Di antara mereka, ada
yang berpendapat bahwa untuk melahirkan karya jurnalistik yang baik, wartawan
memang dituntut menanggalkan atribut agamanya. Bila perlu, dalam menggali dan
menulis sebuah berita, wartawan harus mengabaikan keimanannya, sehingga informasi
yang disampaikan benar-benar objektif dan fair. Lebih-lebih dalam membuat berita seputar persoalan akidah—seperti tentang ajaran sesat dan misionaris.
Di lain waktu, saya
juga sempat menemukan rekan wartawan yang mengklaim dirinya beragama jurnalisme—walau
mereka tahu secara harfiah jurnalisme bukanlah sebuah agama.
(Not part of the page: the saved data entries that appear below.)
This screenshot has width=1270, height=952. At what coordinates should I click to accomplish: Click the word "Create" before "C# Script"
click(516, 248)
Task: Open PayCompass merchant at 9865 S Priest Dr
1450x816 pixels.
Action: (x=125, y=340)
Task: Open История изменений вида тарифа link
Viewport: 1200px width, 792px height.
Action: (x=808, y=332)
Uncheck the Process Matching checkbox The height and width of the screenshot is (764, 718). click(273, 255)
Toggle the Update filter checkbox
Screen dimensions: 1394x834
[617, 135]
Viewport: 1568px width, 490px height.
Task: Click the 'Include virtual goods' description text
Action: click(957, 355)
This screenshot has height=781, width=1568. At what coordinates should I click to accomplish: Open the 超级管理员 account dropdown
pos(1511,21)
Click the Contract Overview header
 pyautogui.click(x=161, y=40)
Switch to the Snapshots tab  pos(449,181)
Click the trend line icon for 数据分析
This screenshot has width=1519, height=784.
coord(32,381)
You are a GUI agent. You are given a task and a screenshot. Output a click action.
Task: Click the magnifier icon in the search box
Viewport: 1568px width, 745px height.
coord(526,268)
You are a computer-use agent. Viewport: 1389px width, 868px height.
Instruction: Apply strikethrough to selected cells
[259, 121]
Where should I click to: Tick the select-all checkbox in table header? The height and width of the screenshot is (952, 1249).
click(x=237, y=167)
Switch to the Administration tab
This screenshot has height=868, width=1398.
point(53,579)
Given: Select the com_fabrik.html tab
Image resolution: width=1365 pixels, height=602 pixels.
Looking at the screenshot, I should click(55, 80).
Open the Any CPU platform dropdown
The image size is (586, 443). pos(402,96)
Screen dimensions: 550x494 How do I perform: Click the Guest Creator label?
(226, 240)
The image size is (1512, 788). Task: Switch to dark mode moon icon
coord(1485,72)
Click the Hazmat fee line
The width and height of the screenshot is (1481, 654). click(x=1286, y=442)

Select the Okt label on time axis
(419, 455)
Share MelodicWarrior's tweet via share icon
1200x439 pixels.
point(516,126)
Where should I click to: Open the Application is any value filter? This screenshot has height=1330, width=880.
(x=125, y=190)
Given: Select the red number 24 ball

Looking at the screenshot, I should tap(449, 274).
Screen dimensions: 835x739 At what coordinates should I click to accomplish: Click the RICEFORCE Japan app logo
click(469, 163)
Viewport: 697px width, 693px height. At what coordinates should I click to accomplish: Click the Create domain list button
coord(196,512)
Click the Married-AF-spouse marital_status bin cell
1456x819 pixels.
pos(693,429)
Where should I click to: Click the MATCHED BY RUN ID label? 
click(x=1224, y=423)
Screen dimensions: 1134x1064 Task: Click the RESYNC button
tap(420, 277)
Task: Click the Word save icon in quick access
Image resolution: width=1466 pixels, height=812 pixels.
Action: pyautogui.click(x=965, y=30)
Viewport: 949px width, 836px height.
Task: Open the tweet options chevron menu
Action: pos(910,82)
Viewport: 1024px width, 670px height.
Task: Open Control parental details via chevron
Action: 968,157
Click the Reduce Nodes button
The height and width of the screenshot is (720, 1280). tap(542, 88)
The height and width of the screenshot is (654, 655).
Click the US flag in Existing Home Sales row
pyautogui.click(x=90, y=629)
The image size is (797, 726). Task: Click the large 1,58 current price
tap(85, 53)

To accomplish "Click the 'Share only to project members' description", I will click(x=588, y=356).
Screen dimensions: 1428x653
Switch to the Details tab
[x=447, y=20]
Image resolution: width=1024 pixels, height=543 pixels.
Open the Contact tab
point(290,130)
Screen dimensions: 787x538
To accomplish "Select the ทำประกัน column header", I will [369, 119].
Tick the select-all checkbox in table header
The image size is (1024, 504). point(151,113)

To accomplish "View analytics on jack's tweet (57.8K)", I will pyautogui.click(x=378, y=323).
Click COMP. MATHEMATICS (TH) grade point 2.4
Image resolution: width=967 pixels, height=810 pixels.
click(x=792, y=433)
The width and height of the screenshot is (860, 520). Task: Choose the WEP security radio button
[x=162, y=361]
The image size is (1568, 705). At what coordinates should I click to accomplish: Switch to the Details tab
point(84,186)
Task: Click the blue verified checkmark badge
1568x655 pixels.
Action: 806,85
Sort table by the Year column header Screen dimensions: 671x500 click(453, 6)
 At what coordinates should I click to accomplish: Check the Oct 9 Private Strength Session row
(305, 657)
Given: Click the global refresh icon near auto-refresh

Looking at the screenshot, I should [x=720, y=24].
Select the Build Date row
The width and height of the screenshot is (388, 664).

Alasannya, untuk
menjadi wartawan yang baik memang harus mengabdikan (menghambakan) diri
sepenuhnya pada tugas-tugas jurnalistik.
Mereka berpendapat, dengan
menjadi wartawan yang baik maka akan baik pula seluruh aspek individu wartawan
tersebut. Intinya: bila jurnalisme sudah membuat seseorang menjadi baik, untuk
apa menganut agama (lain) karena semua agama bertujuan mengantarkan seseorang—manusia—menjadi
baik atau pada kebaikan.
Benarkah kedua persepsi
ini? Tentu bukan kapasitas saya untuk menjawabnya. Namun, selaku pribadi Muslim,
saya menganggap pemahaman mereka sebuah keteledoran
dalam memaknai hidup.
Untuk menjawab persepsi
pertama, kita bisa mengutip pemikiran Direktur Institut Jurnalistik Attaqwa Dr
Adian Husaini. Menurut dia, seseorang bisa menjadi Muslim sekaligus wartawan
yang baik pada saat bersamaan. “Artinya, untuk menjadi wartawan yang baik tidak
perlu menjadi kafir atau Atheis,” kata Adian.
Dikatakannya, orang
yang melepas keimanannya itu jelas dihukumi kafir, walau sesaat. “Cara pandang
netral agama dalam memandang berbagai masalah kehidupan adalah tradisi lokal
Barat yang terbentuk akibat proses sejarah yang traumatik terhadap agama
(Kristen),” kata Adian seperti dilansir hidayatullah.com.
Karena itu, wartawan
yang Muslim tidak perlu terjebak dalam pemahaman semacam itu. “Seorang tidak
mungkin netral dalam arti sebenarnya. Dia pasti berpihak. Misalnya wartawan
dengan identitas Muslim pasti tidak memihak koruptor, pembunuh, perampok,
pezina, dan penganjur kemunafikan,” sebut Adian.
Persepsi kedua tentu
tak jauh beda dengan persepsi pertama. Karena jurnalisme bukanlah sebuah agama,
maka yang mengaku beragama jurnalisme sama dengan Atheis. Intinya, persoalan
beragama tidak sebatas baik-buruk (sifat, watak, prilaku) seseorang sebagaimana
pemahaman mereka.
Islam, misalnya. Agama
yang saya anut ini mengatur segala aspek kehidupan. Tidak saja sesama makhluk,
tapi juga mengatur hubungan makhluk dengan Tuhannya (Allah swt). Sehingga,
dengan menganut Islam secara taat, maka apapun aktivitas kita di muka bumi akan
menjadi baik.
Dalam konteks
kewartawanan, bila kita beriman dengan sebenarnya kepada Allah dan menjalankan
kode etik jurnalistik secara benar, maka kita akan menjadi wartawan yang baik. Ini
menurut saya, menurut Anda?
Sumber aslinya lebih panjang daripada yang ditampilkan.